An exact copy of every record, without the pictures, is what should come back.

SUPPLIED DATA below:

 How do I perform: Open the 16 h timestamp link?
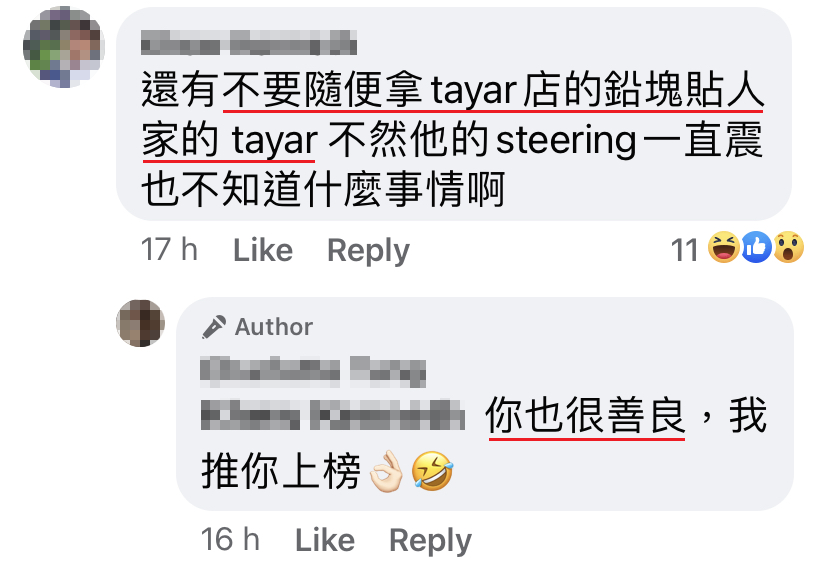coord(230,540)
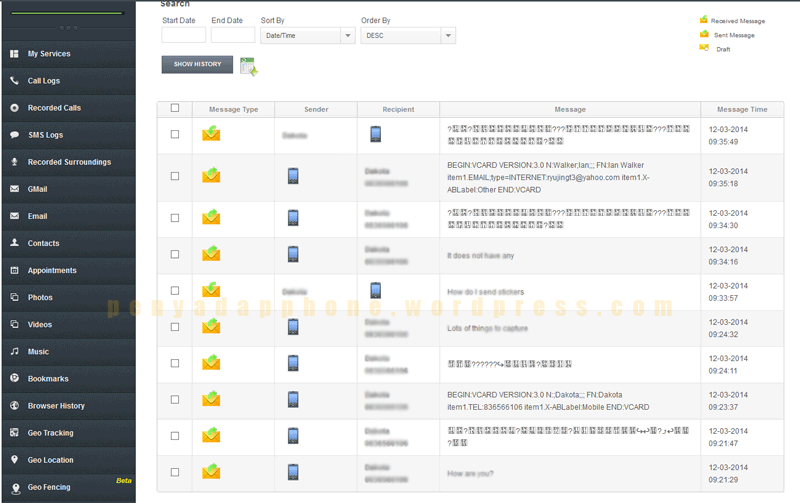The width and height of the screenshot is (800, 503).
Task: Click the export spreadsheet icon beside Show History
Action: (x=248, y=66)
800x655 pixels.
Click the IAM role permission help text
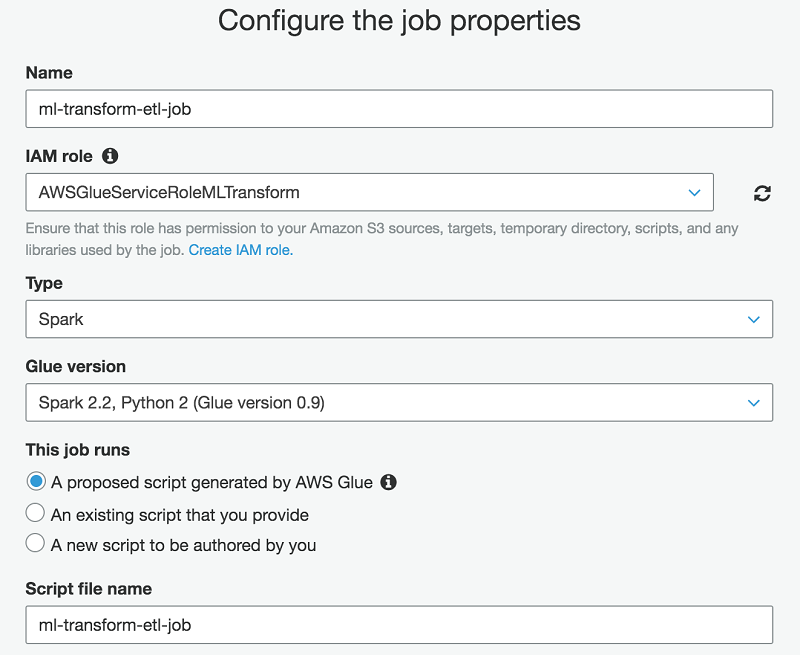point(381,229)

End of SUPPLIED DATA.

EXERCISE RESULT:
 How do I perform: Open the 16 h timestamp link?
coord(230,540)
The width and height of the screenshot is (800, 503).
Task: Click the export spreadsheet icon beside Show History
Action: (x=248, y=66)
800x655 pixels.
Click the IAM role permission help text
point(381,229)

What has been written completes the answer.